TASK TO COMPLETE »
Locate every line in the listing below that contains the string "Policy" and copy each of those lines. Case counts, so only matches with the same capitalization qualify.

INFORMATION SUPPLIED »
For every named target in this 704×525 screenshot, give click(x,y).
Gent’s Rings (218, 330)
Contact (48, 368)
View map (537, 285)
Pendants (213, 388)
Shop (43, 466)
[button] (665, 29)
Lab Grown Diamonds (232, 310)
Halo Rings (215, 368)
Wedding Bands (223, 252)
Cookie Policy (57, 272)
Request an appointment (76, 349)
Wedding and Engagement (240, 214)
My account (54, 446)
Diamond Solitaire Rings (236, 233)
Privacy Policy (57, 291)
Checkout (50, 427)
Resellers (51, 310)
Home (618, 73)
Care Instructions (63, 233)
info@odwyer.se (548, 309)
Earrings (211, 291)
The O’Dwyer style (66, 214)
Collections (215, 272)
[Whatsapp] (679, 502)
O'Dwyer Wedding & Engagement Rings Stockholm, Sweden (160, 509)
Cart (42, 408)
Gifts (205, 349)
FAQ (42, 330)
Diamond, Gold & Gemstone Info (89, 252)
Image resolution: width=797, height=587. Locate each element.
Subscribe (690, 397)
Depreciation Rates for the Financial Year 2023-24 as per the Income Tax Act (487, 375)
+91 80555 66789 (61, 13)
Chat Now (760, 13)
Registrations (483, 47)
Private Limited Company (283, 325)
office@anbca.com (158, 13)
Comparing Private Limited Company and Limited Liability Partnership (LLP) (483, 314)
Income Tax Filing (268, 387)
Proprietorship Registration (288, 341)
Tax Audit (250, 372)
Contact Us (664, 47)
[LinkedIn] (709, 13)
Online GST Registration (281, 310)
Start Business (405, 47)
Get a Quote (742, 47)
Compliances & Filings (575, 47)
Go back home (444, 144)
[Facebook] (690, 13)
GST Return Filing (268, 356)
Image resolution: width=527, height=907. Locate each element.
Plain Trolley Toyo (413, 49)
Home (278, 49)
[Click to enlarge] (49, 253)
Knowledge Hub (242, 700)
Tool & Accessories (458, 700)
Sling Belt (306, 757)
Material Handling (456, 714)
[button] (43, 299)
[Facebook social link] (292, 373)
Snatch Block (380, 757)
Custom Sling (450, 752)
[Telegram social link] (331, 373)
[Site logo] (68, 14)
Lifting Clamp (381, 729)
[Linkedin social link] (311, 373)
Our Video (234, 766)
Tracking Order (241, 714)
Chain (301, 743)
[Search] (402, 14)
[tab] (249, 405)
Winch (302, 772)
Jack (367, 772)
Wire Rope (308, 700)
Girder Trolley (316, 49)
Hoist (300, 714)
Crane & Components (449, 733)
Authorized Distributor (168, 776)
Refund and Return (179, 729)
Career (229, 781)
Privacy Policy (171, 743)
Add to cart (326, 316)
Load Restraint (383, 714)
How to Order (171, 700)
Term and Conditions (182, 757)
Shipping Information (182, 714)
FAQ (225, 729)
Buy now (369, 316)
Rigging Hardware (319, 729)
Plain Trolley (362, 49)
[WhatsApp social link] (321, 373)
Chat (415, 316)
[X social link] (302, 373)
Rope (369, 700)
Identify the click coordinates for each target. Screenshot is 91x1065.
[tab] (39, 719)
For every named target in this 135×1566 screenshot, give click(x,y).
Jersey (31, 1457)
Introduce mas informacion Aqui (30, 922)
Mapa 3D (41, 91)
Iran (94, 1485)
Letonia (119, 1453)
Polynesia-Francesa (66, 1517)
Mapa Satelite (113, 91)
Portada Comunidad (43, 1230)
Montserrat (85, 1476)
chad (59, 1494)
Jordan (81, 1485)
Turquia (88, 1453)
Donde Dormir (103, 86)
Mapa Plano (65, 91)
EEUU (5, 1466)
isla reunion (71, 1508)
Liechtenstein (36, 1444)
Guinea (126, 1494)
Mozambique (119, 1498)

SOLUTION FOR THIS EXERCISE »
Cookie Policy (57, 272)
Privacy Policy (57, 291)
Privacy Policy (171, 743)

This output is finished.